DIANTE DO ABISMO, MELHOR É NÃO OLHAR PRA BAIXO!
Muito difícil, senão impossível , compreender as razões dos outros, aquelas cuja gestação foge ao nosso alcance, o que acontece noventa e nove vírgula nove por cento das vezes. Somos caixas de mistérios uns para os outros, uma vez que aquele que "somos" já é um tanto inacessível para nossa própria avaliação, imaginem para a compreensão de quem está em outro corpo. Temos sensações, momentos, vontades, raivas, paixões, mas tudo isso junto mais parece um quadro de arte abstrata, algo que se olhado de cabeça pra baixo não fará muita diferença, pelo menos para a grande legião de leigos em autoconhecimento.

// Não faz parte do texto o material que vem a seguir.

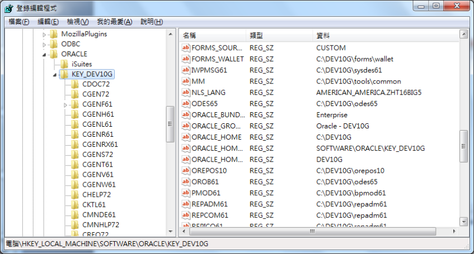Collapse the KEY_DEV10G tree node
This screenshot has width=474, height=254.
[x=54, y=75]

Estou a fazer considerações em forma de comer pelas beiradas pra chegar a um fato que entre tantos que ocorrem nos contatos entre os seres, aparece na nossa vida o tempo inteiro, pois o tempo inteiro estamos a desejar e muitas vezes a não obter o desejado, e desejo no sentido mais amplo é o que move as pessoas diariamente.
Sendo assim, como aceitar um não tão acabadamente negativo, um não redondo, ou carregado de espinhos, um não cortante como navalha, um não que abre um abismo diante de nós ? Como assimilar um não sem nenhuma rachadura pela qual penetrarmos,superfície intacta, bloco de concreto, um não sem compaixão, um não insinuado por silêncio, ausência, muro intransponível?
Os nãos mesmo sonoros, diretos, corajosos, sinceros, podem fazer um rombo no nosso peito, jogar-nos na sarjeta de sofrimentos inimagináveis. Batem em nosso rosto como bofetada. Ah, na verdade, dito ou subentendido, ou percebido por dedução, tal palavra tão corriqueira tem no entanto impactos muito cruéis na vida de todos nós quando significa rejeição, desprezo, falta de compaixão, indiferença, fracasso, perda...
O "nunca" é um não jogado pra longe, que
se perde pra regiões distantes. O "talvez" é um meio não, com possibilidade de se tornar inteiro. "Quem sabe", além de tudo, ajunta um pronome indefinido no lugar de alguém que pode saber a resposta, e "só Deus sabe" é a definitiva e suprema rua da amargura com sentido obrigatório.
Assim como as personagens dos folhetins açucarados constroem castelos de sonhos, nós aqui, personagens de um suposto deus de bondade, poderíamos construir milhares de condomínios de sinistras mansões com todas as negações proferidas através dos tempos, e, com as consequentes lágrimas, ornamentar parques com imensos lagos de água salgada, além de tudo energética por conter vibrações angustiantes que a geraram.
E já revelo a motivação para esta ladainha de argumentação temerária, este tratado de última hora sobre a dor das frustrações. Toda essa conversa surgiu só porque aquele imbecil NÃO atende mais o telefone, e ainda por cima descobri o quanto ele lembra o meu pai, inclusive no tom de voz, Electra feliz, deita e rola e eu me estrepo. Aí fico esperneando em ligações intermináveis, em mensagens desesperadas, imagino todo tipo de represálias pra vingança no grau adequado ao agravo doloroso. E do lado de lá, silêncio. O silêncio de uma negativa dói aos ouvidos como insuportáveis decibéis. Enquanto isso, aguardo o som da maldita palavra, ou sua imagem, vindo pra mim. FIcar sem este fecho é como ter um morto querido não sepultado, preciso desse lacre na porta que se fechou, por mais que doa. Ah, mas assim já é muito drama para uma terça-feira à tardinha, de um mês que finda, de um ano que logo passará como "passam a mão e o rio que tocaram teus cabelos"... e ainda falar em rio, agora... este já habita outra geografia... mais um pra retirar da agenda...e pensar que deslizei um dia sobre aquelas águas, ... e diante de tal abismo, melhor é não olhar pra baixo!
Queres me matar, oh de dentro? Se te pego entre o polegar e o indicador... Vai-te, oh carcereira!